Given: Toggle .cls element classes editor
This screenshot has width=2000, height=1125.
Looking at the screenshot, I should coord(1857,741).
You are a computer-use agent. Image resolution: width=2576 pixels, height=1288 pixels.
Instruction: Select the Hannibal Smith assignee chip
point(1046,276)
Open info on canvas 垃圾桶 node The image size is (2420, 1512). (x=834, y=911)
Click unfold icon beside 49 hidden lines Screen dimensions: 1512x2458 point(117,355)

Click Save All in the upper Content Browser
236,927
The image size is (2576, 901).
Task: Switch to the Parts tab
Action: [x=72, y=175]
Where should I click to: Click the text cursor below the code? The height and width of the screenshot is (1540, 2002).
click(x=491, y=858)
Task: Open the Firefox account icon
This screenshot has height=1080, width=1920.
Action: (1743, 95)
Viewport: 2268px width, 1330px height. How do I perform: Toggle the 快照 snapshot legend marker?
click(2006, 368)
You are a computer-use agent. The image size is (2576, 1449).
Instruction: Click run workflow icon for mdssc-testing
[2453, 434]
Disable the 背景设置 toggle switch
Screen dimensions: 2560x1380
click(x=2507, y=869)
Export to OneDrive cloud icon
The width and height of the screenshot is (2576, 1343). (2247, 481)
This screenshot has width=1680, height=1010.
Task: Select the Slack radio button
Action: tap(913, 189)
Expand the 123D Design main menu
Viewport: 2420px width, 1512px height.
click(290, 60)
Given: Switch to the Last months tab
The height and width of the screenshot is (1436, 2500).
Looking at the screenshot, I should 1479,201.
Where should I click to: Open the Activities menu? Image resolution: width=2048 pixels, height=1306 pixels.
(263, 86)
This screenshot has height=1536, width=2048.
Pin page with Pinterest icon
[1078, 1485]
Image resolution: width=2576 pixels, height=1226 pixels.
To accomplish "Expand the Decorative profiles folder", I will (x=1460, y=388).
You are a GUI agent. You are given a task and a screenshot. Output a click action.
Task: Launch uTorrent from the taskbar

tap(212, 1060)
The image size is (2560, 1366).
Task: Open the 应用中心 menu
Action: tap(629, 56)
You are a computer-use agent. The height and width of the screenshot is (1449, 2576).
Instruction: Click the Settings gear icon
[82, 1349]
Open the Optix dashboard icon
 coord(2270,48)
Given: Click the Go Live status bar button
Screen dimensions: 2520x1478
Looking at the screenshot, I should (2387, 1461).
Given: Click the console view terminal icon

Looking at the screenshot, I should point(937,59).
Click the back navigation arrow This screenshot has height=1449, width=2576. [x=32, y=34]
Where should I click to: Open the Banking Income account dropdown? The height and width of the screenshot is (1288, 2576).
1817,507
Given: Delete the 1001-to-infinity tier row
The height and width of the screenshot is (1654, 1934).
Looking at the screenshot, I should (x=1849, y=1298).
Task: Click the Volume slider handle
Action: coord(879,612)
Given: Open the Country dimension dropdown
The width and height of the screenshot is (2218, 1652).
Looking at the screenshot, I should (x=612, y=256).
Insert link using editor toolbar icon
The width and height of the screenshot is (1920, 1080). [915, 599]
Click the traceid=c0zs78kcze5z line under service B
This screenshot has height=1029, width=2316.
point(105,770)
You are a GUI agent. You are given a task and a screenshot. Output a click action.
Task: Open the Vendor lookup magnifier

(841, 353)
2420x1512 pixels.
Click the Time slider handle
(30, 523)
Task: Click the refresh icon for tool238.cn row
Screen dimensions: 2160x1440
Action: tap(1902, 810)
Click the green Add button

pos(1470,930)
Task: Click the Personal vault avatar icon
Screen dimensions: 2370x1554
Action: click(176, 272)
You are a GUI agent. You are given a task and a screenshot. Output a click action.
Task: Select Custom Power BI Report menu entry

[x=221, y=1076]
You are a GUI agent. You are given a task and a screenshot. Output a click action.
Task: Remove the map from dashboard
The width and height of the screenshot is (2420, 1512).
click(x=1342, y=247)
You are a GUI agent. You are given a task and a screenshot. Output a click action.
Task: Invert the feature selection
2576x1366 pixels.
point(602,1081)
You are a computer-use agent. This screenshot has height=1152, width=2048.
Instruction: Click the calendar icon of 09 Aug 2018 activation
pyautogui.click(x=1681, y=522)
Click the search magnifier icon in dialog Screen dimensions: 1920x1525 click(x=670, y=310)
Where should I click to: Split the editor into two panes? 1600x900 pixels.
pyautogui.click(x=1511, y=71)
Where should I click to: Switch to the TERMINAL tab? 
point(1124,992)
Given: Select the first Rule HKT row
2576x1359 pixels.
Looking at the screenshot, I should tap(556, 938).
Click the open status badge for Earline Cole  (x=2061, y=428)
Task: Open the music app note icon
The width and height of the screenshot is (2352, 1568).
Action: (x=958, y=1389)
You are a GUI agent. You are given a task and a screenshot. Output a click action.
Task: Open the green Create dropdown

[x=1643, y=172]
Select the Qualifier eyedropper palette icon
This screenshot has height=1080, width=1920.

************

**Work instructions:** Copy out every line from the data above that has "status" in it.

**Result of the task:**
Given: Click the Go Live status bar button
Click the open status badge for Earline Cole  (x=2061, y=428)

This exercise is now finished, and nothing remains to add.